Report each line from the entries in which "computer" can be found.

[[ Given entries, beginning ]]

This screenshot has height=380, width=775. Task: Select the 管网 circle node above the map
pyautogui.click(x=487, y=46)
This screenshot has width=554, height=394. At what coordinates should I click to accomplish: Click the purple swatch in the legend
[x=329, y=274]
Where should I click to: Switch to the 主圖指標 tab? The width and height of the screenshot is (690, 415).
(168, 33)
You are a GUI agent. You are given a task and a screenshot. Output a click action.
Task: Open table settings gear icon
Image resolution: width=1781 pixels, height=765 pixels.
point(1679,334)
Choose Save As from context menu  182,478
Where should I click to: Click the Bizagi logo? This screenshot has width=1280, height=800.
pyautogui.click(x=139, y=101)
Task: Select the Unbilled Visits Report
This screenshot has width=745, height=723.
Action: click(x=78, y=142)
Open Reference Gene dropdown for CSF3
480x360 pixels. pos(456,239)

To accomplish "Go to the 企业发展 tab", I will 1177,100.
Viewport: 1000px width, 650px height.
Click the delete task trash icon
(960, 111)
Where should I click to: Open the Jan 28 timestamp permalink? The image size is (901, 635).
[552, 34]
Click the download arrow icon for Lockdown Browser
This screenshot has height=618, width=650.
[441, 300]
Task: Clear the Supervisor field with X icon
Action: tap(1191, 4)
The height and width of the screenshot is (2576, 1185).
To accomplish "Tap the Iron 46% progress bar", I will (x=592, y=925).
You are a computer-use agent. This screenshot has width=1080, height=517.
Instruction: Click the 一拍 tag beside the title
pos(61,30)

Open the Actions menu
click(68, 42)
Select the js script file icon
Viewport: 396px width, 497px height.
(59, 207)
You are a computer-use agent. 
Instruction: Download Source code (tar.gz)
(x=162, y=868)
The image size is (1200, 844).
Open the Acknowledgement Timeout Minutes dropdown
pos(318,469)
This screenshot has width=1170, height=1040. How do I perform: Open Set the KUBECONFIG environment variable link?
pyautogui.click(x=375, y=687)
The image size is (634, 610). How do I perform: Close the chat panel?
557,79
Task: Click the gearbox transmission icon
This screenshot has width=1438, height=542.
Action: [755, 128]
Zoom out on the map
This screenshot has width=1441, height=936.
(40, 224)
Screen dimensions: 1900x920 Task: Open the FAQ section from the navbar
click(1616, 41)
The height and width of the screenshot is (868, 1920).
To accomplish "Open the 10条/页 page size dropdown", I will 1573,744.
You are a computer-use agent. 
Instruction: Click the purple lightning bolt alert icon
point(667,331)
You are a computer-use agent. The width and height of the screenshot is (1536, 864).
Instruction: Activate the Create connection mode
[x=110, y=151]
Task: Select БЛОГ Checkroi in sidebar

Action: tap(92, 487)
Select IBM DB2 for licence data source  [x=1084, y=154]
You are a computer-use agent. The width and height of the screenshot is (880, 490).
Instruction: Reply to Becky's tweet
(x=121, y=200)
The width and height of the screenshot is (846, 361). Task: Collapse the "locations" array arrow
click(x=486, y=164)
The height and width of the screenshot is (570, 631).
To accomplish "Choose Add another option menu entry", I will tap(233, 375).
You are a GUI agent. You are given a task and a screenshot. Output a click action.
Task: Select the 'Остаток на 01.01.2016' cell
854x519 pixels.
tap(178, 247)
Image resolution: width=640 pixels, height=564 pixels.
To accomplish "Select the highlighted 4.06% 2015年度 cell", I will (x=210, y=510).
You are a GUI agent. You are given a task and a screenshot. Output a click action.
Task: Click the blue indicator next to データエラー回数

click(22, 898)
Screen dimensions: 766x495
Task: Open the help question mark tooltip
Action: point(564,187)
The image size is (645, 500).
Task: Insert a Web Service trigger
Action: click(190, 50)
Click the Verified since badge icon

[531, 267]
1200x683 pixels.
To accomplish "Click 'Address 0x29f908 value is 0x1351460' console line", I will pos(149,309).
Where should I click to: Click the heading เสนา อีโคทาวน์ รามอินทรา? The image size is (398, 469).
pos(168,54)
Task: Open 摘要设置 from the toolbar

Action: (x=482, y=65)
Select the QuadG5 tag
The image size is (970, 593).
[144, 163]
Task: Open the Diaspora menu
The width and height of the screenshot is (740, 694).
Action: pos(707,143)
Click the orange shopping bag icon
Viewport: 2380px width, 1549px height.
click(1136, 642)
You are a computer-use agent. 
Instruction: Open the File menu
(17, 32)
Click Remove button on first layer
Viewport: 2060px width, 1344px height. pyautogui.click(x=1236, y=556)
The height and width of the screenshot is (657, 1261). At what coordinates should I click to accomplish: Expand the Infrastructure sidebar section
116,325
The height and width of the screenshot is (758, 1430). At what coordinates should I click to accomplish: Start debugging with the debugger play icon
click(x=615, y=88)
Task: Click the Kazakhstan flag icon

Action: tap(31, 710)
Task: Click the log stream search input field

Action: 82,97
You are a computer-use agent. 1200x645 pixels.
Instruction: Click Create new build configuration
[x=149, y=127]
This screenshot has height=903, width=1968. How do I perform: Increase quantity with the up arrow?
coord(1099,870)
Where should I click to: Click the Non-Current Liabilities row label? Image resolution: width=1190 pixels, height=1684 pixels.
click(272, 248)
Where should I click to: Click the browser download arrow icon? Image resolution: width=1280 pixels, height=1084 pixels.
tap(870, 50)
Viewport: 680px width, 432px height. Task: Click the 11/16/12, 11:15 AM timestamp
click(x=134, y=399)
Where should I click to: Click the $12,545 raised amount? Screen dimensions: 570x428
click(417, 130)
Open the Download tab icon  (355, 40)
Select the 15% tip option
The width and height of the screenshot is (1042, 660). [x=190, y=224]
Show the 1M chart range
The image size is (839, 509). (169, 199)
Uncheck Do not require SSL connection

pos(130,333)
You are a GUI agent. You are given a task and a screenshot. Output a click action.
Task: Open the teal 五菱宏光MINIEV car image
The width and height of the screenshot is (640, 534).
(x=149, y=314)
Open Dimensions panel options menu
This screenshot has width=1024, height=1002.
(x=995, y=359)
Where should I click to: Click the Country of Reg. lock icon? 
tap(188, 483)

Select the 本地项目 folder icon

[[ Given entries, end ]]

Solution below -
You are a computer-use agent. This screenshot has width=1080, height=517.
You are a computer-use agent. 
You are a computer-use agent. 
You are a computer-use agent. The width and height of the screenshot is (1536, 864).
You are a computer-use agent. The width and height of the screenshot is (880, 490).
You are a computer-use agent. 
You are a computer-use agent. 1200x645 pixels.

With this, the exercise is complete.